As an homage to the 90-year-old Lower East Side institution, I got myself a Streit’s-influenced manicure.

Streit’s mazto factory on Manhattan’s Lower East Side. (Image courtesy of Michael Levine)
Streit’s mazto factory on Manhattan’s Lower East Side. (Image courtesy of Michael Levine)

Prior the the appointment, I emailed her several photos to MoMo, the proprietress of OhMyNails!, because she did not know what matzo was, though she soon assured me that they’d figure it out. When I arrived, the manicurist, Serena, who is Chinese, also did not know what matzo was. I found myself telling MoMo and Serena the story of the Exodus, the plagues, the bread that did not have time to rise. It felt like a nice dry run for the Seder itself.

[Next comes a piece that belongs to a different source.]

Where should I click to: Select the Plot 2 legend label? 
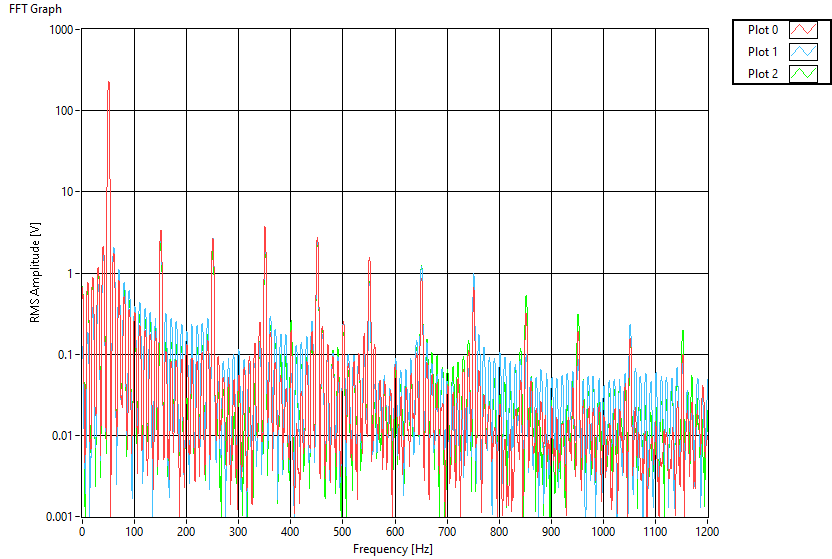point(763,74)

I tried to match my base shade to the iconic pink Streit’s box, which I should have brought with me. (Oops.) After studying all the photos of the box that exist on the Internet, Momo decided that the best duplicate was Chanel’s May. Serena painted nine of my nails Streit’s-Box-Pink. (Let’s all call it that. I like the notion of renaming the polish of a notorious anti-Semite after matzo.) Then Serena got to work on my matzo nail, frequently consulting a picture of a matzo on her iPhone for verisimilitude. Using a tiny brush, she mixed acrylic paint in various shades of tan, brown, yellow and white, and painted on a tiny keratin canvas not only the matzo bubbles and blisters but the tiny dotted break-here lines.

I chose to have my matzo nail applied on my middle finger.

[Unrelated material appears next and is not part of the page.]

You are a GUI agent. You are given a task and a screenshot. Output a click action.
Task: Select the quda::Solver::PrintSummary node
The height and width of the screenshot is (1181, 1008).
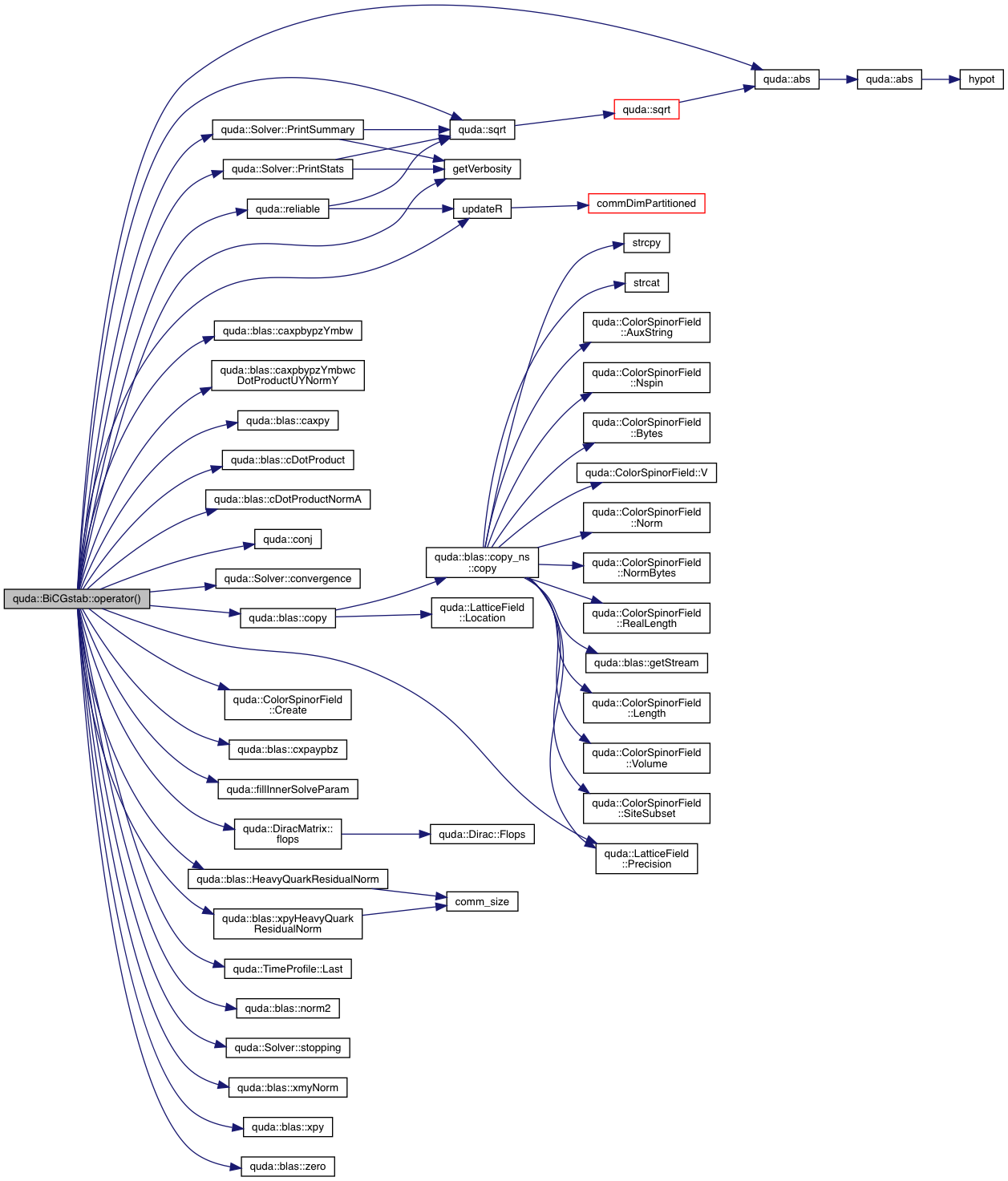287,130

Symbolically, I felt, this was a (finger)tip of the hat to the daunting amount of work expected of Jewish women on Passover. As Orthodox feminist thinker Elena Sztokman asked in Lilith magazine recently, “Would elaborate meals for 30 be such a central part of communal and religious practice if the Jewish community valued women’s full participation in all parts of public ritual? Or would we have perhaps found other ways to connect and to bring the sacred into our lives?”

Amen.

Not only are we supposed to be Women of Valor about getting shit done, we’re supposed to look polished and awesome while doing it. Which is not going to happen. Having gotten this manicure on Monday (so as to be able to file this story in time for the holiday), before the home stretch of cleaning and cooking necessary to put on a Seder (we’re hosting two of them), I am fully aware that even if I wear dishwashing gloves from now until Friday, my manicure will be utterly trashed by the time the first gefilte fish is on a plate. This is a Zen-Jewish lesson in impermanence and dayenu-ness. We have to decide when enough is enough. An important lesson of Jewish womanhood is that the perfect is the enemy of the good.

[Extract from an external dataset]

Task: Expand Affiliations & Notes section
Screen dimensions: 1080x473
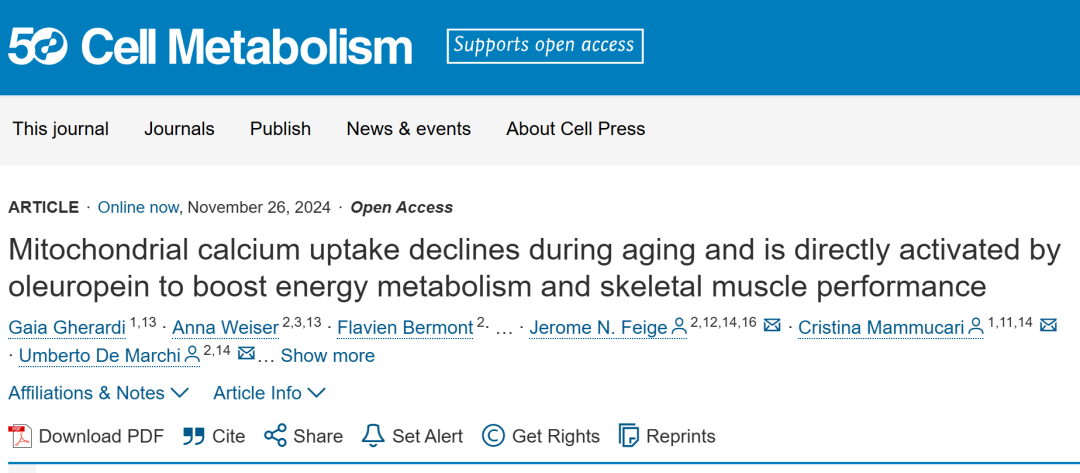Action: pos(98,393)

My friend’s “ten plagues” manicure. You jelly?
My friend’s “ten plagues” manicure. You jelly?

Could I have spent infinitely more money or bribed my infinitely talented friend Sarah (who came to our Seder in 2012 with hand-painted Ten Plagues nails she’d actually done herself, because she is a gifted freak) to paint all 10 nails fabulously? Sure! Could I have simply purchased Midrash Manicures nail decals? No! Because I have waited too long to order! The perfect is the enemy of the good. Let me marvel at the evanescence of my one perfect matzo nail and tribute to the Streit’s box, and see it as part of the Seder shel matah, the earthly Seder that is flawed and possible, rather than the Seder shel ma’alah, the heavenly Seder that is utterly unblemished and therefore inhuman.

Now I’m back at my desk, writing this and another piece today so I can resume cooking and cleaning tomorrow. I was late getting back to work because I didn’t know that the credit card minimum at the salon was $50 (one artistically painted matzoh nail plus a regular manicure costs $20), so I had to run as directed to the barber shop across the street to get cash, and the barber shop turned out to be run by Israelis who exclaimed in admiration of my Hebrew tattoos.

Streit’s may be gone, and imperfection is the way of the world, but at least my neighborhood maintains its color.

Marjorie Ingall is a former columnist for Tablet, the author of Mamaleh Knows Best, and a frequent contributor to the New York Times Book Review.